Less than two weeks before Puerto Rico is poised to miss a $422 million payment on its debt, one of the country’s largest managers of municipal bond assets has proclaimed its support for a congressional proposal that would create a financial oversight board that could initiate a court-supervised restructuring of the island’s debt.
With that deadline approaching, the island’s development bank filed this week to sell more debt, in the form of taxable securities that would mature in May 2017.
John Miller, the co-head of fixed income at Nuveen Asset Management, says in a statement released today that the proposal “provides a fair framework for consensual negotiations between Puerto Rico and its creditors and will not increase borrowing costs for U.S. states, municipalities or other territories.”
According to Miller, the proposal is not a bailout for Puerto Rico, which owes $72 billion to creditors, but a pathway for a negotiated solution.
The proposed legislation “will provide better outcomes and recoveries for thousands of individual investors that lack the ability to aggressively lobby Congress, submit editorials or seek injunctions.

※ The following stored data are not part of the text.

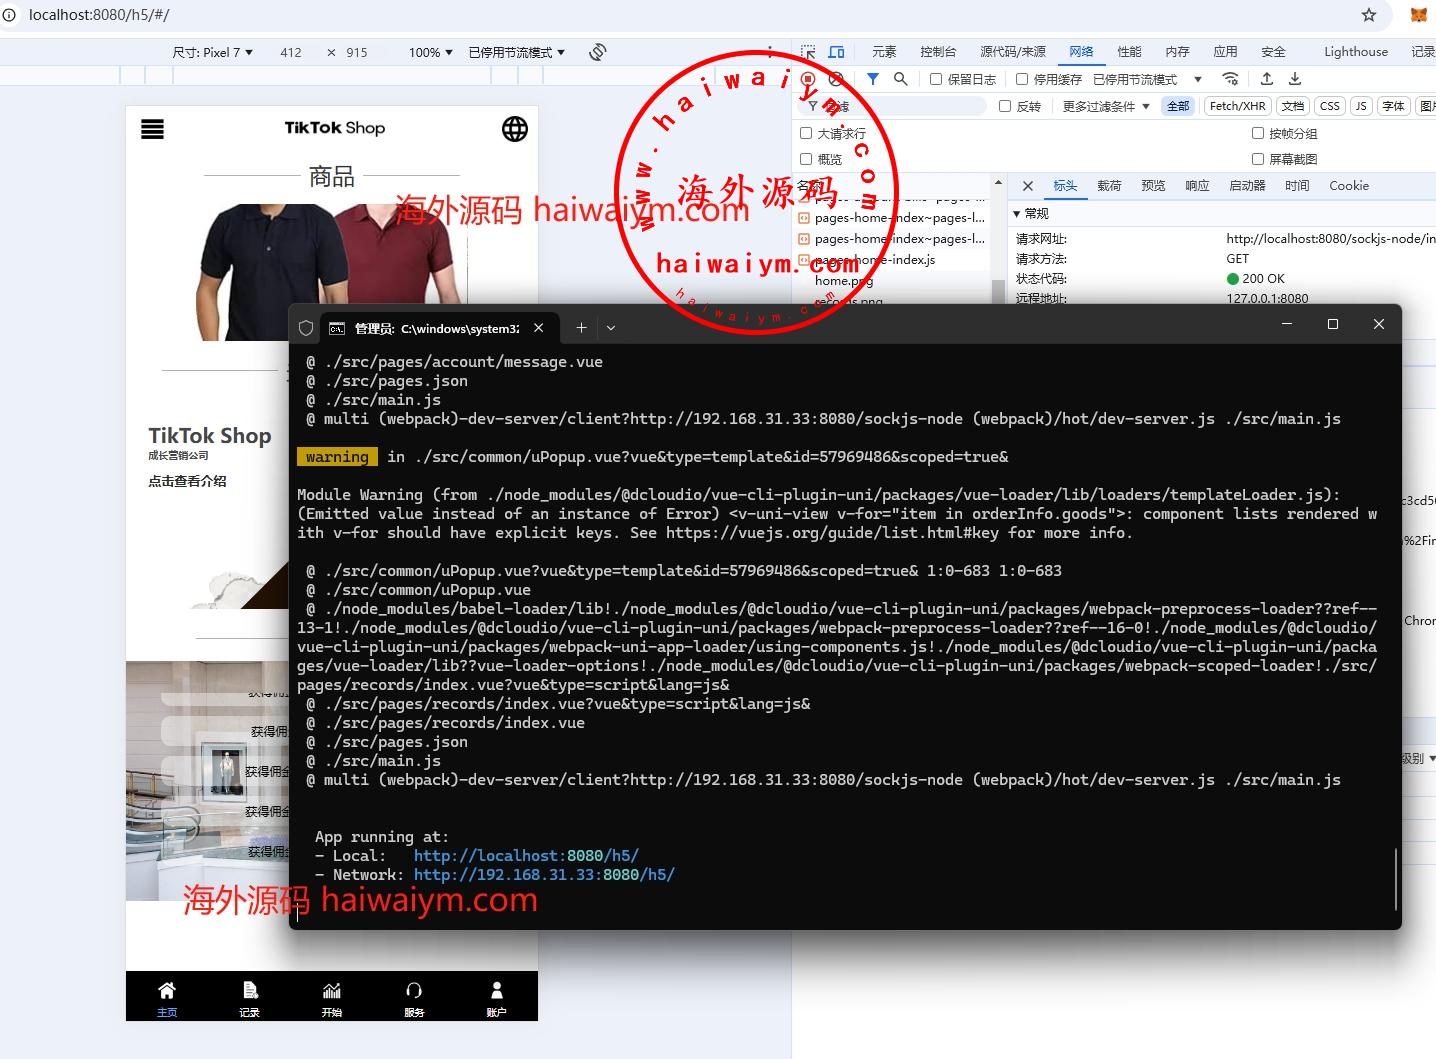This screenshot has width=1436, height=1059.
Task: Open the hamburger menu in TikTok Shop
Action: 152,129
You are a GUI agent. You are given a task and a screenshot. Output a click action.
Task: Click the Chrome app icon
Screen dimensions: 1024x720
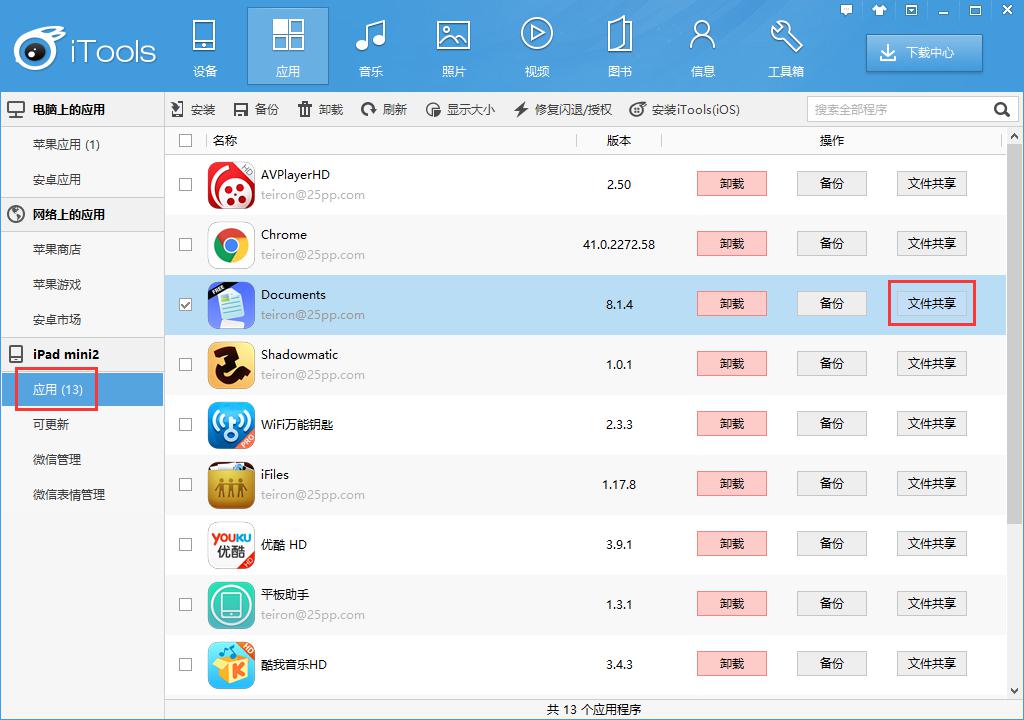pyautogui.click(x=231, y=244)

These investors hold an estimated one-third of Puerto Rico’s debt and will realize the best recoveries possible if there is an effective oversight board shepherding the process and seeking equitable outcomes for all creditors both big and small.”
Many individual investors own Puerto Rican debt through municipal bond funds, which, in turn, bought these bonds because they are triple tax-exempt – exempt from federal, state and local income taxes for all investors, no matter where they live.